Dataset entries
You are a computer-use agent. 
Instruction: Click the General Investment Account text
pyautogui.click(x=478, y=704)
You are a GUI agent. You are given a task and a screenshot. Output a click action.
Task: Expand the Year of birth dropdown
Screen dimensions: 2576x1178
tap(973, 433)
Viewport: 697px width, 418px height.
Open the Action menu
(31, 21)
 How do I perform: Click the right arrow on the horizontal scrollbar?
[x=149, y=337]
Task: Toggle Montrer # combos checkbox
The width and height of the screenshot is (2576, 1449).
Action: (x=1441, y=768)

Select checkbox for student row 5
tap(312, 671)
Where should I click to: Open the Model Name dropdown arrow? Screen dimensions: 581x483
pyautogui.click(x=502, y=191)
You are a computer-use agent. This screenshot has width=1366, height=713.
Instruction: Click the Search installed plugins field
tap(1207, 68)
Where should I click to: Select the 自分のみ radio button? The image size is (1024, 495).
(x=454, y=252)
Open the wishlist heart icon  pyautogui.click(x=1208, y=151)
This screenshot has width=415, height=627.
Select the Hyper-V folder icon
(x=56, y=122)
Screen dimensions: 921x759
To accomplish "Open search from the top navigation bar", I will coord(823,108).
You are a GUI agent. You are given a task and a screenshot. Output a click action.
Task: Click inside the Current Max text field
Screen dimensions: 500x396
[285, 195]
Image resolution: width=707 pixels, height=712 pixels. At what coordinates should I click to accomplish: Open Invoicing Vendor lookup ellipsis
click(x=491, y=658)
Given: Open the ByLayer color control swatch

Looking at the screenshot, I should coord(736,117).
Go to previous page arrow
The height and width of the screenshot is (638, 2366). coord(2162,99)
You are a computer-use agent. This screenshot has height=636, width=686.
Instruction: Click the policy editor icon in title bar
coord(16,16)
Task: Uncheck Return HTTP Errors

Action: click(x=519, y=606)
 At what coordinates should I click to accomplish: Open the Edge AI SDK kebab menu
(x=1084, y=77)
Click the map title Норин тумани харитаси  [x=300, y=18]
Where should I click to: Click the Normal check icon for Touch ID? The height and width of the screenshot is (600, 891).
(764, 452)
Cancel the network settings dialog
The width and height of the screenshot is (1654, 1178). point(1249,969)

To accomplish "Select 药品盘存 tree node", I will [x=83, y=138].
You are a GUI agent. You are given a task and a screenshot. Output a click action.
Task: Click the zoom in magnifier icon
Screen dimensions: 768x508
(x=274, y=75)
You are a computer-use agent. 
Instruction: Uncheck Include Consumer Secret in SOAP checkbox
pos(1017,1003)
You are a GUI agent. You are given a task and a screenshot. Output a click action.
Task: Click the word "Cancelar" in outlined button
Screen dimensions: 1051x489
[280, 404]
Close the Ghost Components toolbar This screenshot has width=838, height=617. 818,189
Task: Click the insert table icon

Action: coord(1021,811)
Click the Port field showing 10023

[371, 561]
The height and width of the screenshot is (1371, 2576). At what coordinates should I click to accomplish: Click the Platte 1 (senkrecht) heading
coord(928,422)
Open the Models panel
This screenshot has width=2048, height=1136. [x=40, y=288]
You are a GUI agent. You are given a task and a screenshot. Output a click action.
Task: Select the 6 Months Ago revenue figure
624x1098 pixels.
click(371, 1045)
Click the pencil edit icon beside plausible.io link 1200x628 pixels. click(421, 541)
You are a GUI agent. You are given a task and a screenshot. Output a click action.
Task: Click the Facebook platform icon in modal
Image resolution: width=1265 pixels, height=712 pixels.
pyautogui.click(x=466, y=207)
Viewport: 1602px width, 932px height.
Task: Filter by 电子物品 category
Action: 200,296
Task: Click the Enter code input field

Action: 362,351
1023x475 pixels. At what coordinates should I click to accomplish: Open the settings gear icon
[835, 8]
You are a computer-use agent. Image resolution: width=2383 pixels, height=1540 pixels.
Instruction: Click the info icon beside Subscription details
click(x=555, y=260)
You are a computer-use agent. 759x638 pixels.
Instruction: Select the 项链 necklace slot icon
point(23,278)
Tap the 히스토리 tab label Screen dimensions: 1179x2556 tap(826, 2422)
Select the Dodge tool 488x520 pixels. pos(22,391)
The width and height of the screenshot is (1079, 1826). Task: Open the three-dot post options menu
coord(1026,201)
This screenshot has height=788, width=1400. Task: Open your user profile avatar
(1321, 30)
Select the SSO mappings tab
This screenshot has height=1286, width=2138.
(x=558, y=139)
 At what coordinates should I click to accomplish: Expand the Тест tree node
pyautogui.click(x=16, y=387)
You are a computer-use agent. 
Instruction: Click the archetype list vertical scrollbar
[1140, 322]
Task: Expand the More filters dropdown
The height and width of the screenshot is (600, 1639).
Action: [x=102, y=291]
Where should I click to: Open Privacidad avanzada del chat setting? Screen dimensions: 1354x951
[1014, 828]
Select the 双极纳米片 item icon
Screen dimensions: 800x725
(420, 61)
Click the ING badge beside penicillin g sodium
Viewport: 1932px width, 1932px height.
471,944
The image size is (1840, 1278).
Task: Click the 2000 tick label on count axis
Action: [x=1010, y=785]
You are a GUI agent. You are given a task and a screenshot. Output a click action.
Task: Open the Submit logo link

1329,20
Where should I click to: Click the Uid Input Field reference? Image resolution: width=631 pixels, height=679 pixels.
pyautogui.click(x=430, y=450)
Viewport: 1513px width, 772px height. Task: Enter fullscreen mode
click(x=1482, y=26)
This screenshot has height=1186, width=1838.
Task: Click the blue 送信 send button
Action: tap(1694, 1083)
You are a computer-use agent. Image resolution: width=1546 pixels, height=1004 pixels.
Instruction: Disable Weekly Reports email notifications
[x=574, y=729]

### [Required work]
Please identify each line of the material above that contains the word "Where" and copy those lines in full. Case counts.

### [Completed exercise]
Where should I click to: Open the Model Name dropdown arrow? Screen dimensions: 581x483
Where should I click to: Select the 自分のみ radio button? The image size is (1024, 495).
Where should I click to: Click the Normal check icon for Touch ID? The height and width of the screenshot is (600, 891).
Where should I click to: Open Privacidad avanzada del chat setting? Screen dimensions: 1354x951
Where should I click to: Click the Uid Input Field reference? Image resolution: width=631 pixels, height=679 pixels.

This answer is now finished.